→ **Task instructions**: The expected output is exactly the lines below, starting at the line with "EN (1185, 26)" and ending at the line with "Developer Center​ (855, 2230)", both included; no other line belongs in it.

^^^^^^^^^^^^^^^^

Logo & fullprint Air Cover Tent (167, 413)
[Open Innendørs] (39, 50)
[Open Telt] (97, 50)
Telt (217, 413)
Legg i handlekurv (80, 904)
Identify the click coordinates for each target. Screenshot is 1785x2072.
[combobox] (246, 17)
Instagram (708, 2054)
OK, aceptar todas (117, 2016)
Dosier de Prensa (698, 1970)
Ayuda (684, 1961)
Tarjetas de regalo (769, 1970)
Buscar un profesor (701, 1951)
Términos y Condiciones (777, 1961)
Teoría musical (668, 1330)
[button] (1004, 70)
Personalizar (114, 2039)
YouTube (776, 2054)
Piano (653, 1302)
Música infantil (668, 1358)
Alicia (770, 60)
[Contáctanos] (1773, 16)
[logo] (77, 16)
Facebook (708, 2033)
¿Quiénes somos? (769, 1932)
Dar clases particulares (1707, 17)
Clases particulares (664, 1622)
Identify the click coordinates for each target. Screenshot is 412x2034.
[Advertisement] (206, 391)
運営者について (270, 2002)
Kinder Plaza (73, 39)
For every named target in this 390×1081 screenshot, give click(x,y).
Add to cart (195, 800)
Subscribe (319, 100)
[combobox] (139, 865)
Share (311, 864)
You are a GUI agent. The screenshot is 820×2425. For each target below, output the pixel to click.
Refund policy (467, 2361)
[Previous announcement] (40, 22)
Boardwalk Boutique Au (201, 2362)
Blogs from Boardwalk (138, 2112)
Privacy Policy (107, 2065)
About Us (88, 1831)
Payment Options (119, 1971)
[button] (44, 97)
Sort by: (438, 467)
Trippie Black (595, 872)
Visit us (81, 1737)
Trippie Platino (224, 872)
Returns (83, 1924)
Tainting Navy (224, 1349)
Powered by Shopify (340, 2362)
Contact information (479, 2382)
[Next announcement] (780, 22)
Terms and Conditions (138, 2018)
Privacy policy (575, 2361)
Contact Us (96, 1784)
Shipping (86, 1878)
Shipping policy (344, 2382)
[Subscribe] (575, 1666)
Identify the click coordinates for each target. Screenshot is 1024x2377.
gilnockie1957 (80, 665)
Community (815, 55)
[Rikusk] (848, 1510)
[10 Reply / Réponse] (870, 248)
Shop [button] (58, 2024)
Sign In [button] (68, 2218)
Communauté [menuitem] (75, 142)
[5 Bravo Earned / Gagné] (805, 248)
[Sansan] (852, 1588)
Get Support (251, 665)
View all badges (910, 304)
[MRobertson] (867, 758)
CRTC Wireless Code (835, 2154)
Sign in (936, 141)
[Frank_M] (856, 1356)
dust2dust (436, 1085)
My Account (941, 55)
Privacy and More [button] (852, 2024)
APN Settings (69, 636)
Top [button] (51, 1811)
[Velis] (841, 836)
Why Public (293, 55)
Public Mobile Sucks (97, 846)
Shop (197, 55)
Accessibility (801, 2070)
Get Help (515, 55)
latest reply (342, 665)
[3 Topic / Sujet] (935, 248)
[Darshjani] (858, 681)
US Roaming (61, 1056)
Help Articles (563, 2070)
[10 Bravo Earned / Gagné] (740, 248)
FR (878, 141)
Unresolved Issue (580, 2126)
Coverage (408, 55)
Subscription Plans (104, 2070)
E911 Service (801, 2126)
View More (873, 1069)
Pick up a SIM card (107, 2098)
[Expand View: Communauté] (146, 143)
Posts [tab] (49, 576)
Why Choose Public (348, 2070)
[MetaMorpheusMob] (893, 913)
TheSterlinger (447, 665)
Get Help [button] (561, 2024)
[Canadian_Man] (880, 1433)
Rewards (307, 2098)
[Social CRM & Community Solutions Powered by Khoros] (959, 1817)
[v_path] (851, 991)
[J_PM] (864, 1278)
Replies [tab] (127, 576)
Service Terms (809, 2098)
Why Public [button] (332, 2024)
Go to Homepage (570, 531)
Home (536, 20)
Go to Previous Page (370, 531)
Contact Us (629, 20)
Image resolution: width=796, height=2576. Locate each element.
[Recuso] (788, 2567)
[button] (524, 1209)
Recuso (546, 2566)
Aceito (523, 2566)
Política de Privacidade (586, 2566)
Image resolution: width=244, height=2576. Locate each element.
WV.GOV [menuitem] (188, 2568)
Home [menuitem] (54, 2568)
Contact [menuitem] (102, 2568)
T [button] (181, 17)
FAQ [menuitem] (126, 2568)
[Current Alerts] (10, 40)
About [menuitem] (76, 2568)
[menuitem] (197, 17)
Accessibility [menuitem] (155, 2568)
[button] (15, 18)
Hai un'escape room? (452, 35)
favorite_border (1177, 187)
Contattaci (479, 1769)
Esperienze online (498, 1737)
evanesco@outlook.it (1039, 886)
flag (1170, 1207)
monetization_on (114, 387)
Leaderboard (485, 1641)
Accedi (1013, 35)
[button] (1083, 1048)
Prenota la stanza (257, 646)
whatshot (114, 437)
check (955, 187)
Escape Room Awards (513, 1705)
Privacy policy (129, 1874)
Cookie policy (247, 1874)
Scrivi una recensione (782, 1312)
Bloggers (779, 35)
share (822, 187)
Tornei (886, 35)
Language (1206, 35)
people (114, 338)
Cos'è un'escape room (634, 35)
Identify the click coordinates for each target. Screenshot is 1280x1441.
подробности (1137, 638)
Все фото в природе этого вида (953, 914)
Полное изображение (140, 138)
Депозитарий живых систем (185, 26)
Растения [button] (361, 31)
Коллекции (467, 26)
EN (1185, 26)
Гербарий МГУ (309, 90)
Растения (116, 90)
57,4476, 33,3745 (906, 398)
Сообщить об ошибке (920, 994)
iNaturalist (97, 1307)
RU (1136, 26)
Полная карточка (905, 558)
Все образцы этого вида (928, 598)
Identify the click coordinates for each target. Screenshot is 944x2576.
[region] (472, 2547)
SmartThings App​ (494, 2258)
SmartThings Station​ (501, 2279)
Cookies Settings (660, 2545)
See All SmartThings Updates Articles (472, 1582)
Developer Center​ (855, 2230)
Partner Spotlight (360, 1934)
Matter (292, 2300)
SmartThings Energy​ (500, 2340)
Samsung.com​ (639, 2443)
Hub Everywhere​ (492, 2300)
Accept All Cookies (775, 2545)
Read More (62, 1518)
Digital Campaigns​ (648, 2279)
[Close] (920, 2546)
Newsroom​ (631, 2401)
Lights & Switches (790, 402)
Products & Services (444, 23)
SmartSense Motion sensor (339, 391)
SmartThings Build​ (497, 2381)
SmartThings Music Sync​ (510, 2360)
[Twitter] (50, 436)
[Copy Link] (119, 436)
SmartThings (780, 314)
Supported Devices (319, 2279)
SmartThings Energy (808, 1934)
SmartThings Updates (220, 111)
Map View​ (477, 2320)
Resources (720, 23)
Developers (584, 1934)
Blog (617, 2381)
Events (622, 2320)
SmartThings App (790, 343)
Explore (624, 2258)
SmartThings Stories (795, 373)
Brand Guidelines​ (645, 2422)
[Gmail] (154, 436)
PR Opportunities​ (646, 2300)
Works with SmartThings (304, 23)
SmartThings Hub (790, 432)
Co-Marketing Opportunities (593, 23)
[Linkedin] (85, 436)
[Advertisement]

^^^^^^^^^^^^^^^^

→ **Solution**:
EN (1185, 26)
Гербарий МГУ (309, 90)
Растения (116, 90)
57,4476, 33,3745 (906, 398)
Сообщить об ошибке (920, 994)
iNaturalist (97, 1307)
RU (1136, 26)
Полная карточка (905, 558)
Все образцы этого вида (928, 598)
Identify the click coordinates for each target. Screenshot is 944x2576.
[region] (472, 2547)
SmartThings App​ (494, 2258)
SmartThings Station​ (501, 2279)
Cookies Settings (660, 2545)
See All SmartThings Updates Articles (472, 1582)
Developer Center​ (855, 2230)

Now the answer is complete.